My renders will mostly be 9000 x 6000 Pixels @72dpi. But in the near future I'll have some really huge ones. About 15000 x 9000 pixels. Would be pretty interesting I guess :)

Here are my Specs:

Workstation: Intel i9-7940X @3,1GHz, 64GB DDR4 RAM, M2 SSD (1TB), Win 10

Renderclients:

8 x Intel i7-7700 @3,6GHz, 32GB DDR4 RAM, Win 10
1 x Mac Pro (Late 2013), Intel Xeon E5 @3,5GHz, 32GB DDR3 RAM, OSX 10.12.6
1 x MacPro (Mid 2012), 2 x Intel Xeon @2,6GHz, 16GB DDR3 RAM, OSX 10.12.6

(Company)Network:

1 x HP2810-24G Switch
2 x Cisco SG 11D-08 Switch

My workstation is connected directly to the HP Switch as well as both Mac-Clients. Due to lack of free Ports on the HP-Switch, the 8 Windows Clients are splitted (4 each) to the 2 cisco switches wich are connected to the HP-Switch.
Not the greatest setup I know, but the only one that works right now without buying new, expensive hardware.
Also upgrading to a 10Gbit network will be pretty expensive for a small company like ours, where CGI isn't the main income.
In the past I experienced dropouts from basically every client in pretty much random order. Sometimes I had a feeling that only every other Windows client stopped rendering. But that's not for sure.

I'm truly sorry, that i can't provide any testing right now. Will do for sure, if i have more time in the future, since I love corona and want to help improve this great product.
If you have any question regarding my setup, feel free to ask!

Greetings,
Moritz


« Last Edit: 2019-02-11, 22:16:21 by HFPatzi »

2019-02-11, 19:54:53
Reply #35

TomG

  • Administrator
  • Active Users
  • *****
  • Posts: 5434
    • View Profile
Hi!

Thanks for the offering of testing when time allows Moritz, we welcome any data you are able to send.

@Kizo, thank you for all your testing too. When time allows, we'd be interested to know if you open some large scene from the C4D Content Browser and rendering it using a native C4D render engine, using Team Render. This would be useful to know, to see if the problem lies with Team Render in general, or if our specific implementation of Team Render has added some problems that don't occur with inbuilt engines and TR. Sorry to ask for more testing, but the information is invaluable to us!

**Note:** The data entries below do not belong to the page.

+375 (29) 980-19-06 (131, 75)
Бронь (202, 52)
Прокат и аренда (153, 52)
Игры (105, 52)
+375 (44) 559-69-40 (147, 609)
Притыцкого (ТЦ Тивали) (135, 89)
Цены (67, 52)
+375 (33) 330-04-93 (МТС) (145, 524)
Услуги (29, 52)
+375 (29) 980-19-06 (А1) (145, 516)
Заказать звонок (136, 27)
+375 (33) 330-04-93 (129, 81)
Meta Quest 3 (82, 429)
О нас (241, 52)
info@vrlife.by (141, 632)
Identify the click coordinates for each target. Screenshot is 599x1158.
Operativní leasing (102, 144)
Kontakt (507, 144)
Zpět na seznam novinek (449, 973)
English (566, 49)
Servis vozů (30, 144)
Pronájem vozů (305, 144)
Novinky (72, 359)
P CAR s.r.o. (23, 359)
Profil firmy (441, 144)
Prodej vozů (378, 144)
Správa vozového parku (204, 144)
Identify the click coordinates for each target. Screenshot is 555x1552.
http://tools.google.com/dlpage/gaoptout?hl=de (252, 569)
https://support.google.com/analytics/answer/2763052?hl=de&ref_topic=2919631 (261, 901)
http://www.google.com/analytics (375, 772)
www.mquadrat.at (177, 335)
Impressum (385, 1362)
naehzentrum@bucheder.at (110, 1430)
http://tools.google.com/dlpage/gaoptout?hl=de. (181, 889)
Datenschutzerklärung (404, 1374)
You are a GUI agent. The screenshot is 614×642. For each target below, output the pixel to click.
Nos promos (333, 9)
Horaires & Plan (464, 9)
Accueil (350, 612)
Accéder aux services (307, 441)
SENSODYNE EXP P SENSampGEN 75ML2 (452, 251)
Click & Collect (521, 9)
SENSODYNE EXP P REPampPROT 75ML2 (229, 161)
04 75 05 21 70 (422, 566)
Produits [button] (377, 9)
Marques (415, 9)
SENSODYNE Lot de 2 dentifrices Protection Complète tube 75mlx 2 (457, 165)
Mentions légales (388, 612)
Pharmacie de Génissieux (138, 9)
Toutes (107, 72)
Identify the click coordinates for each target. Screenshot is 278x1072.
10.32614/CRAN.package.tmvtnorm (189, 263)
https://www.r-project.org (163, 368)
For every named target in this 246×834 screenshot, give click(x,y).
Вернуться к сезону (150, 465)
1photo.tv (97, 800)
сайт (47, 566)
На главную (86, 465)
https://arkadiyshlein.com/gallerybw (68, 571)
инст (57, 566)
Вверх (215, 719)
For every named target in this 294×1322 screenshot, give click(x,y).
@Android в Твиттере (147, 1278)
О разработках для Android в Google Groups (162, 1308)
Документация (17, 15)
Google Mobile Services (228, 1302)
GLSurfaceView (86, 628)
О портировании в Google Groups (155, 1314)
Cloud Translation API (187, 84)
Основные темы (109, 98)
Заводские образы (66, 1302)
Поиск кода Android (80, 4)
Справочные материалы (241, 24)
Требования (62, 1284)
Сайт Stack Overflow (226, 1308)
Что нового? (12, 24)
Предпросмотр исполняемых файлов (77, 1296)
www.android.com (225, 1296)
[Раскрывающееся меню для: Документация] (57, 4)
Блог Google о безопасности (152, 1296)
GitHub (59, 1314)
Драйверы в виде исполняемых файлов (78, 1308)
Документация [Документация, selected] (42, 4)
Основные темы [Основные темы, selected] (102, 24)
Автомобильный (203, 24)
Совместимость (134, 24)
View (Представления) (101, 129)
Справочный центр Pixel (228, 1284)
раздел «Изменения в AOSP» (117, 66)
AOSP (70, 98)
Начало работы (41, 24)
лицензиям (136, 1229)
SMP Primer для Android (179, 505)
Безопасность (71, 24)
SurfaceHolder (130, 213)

And of course our own tests and investigations continue internally, too.

Thanks all!
Tom Grimes | chaos-corona.com
Product Manager | contact us

2019-02-11, 22:08:09
Reply #36

HFPatzi

  • Active Users
  • **
  • Posts: 138
    • View Profile
Guess what? There was a "small" timeframe this evening, so I took the oportunity ;)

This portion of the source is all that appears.